“She was a pretender,” said the assassin as he cleaned the ruby liquid off his longsword, “I thought you should know that.”
“A pretender?” replied the Fencer through suddenly parched lips.
“A charlatan; not the real Clea,” came the answer. “Not the dread alchemist herself. No power. Nothing. Just practice and a few stolen potions, which turns out to be a poor substitute.”
Bewildered, moving without noticing the blood he trod, the Fencer searched for what to feel. The inn was empty and none of the regulars were around to provide gasps or rage. The city sounds were silenced, sealed away by the monstrosity of the event. Even his old demon anger abandoned him to the emptiness. No, he was not alone; the cold presence of his weapon was by his side, like the ubiquity of Winter’s Riddle.
“And who are you?” asked the Fencer looking for some advantage, buying a bit of time.
There was no response. He turned to face the killer and found two dark eyes regarding him.
“Who?” the Fencer asked again, but softer, colder.
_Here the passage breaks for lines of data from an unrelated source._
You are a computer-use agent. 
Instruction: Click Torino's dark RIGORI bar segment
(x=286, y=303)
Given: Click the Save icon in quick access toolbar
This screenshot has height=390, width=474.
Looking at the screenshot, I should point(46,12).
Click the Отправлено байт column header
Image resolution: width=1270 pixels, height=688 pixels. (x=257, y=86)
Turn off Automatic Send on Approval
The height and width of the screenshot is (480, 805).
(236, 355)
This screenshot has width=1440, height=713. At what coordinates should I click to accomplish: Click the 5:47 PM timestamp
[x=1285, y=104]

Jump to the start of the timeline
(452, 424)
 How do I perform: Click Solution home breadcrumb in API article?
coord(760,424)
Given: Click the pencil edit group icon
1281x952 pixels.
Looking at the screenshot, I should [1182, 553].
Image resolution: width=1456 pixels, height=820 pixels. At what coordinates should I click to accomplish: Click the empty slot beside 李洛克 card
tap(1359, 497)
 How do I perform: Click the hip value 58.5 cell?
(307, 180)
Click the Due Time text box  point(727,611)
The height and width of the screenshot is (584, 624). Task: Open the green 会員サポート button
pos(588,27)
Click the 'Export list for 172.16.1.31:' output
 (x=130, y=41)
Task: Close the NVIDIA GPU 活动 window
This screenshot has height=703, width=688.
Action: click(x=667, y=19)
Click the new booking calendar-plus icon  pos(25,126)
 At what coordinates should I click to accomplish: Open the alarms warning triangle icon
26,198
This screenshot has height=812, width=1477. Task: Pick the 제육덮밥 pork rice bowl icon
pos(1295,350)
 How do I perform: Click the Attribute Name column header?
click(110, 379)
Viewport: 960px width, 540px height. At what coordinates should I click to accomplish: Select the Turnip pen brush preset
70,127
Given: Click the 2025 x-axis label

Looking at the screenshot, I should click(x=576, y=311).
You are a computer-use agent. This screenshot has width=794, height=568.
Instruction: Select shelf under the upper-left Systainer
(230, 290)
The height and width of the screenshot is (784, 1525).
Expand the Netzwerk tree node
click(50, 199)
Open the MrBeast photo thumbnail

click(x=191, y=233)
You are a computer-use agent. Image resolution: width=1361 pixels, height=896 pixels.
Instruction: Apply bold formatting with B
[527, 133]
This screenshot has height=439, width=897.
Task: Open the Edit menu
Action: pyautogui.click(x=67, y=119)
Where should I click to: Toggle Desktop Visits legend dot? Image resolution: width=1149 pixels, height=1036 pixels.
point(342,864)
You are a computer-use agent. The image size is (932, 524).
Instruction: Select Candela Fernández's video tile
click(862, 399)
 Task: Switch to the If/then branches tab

“Wolgloss,” said the man through whatever sorcery he was attempting with that freakish gaze. “I hold no particular title and am at liberty in terms of actions. Justice and severity are my hobbies.”
The dark man tossed the bloody cloth into the fire. Despite his overall tone Wolgloss’s hair was light and his skin fair. His movements reminded the Fencer of Clea’s in terms of poise, but his air was hungrier, violent.
Cold reason swam in where confusion once lay. Too keep the man occupied, to keep this murderer close, the Fencer rounded to the same side of the common room table where the man stood. He made his hand stay far away from Dhala’s hilt.
“Tell me of Summer,” he said with even calculation. Wolgloss looked up.
“I represent certain interests.”
“You killed her for the Heart.”
“No, she killed herself for it.”
A chill purpose in his soul kept the Fencer from reacting angrily to the turn in the conversation. He let the dark man continue on down that road.
“She could’ve led a life of secrecy, utilizing the bottled wonders which were left behind by the true Clea, whom she killed,” continued Wolgloss. “No, she decided at some point in her life that she didn’t want what Clea had, she wanted to be Clea. So she practiced and studied her victim first, turning mere mimicry into an art. That is over and done with. Maybe the years she lived as Clea were worth it, but that is not my concern. I have none, only hobbies.”
“You are from Summer,” stated the Fencer approaching.
“I needed to be sure though, that she wasn’t the true Clea.” The assassin’s voice went distant. “So I stabbed her through the heart. A true magician wouldn’t have been taken by surprise like that or her heart would have been safely hidden away. This one proved her guilt by being killed.”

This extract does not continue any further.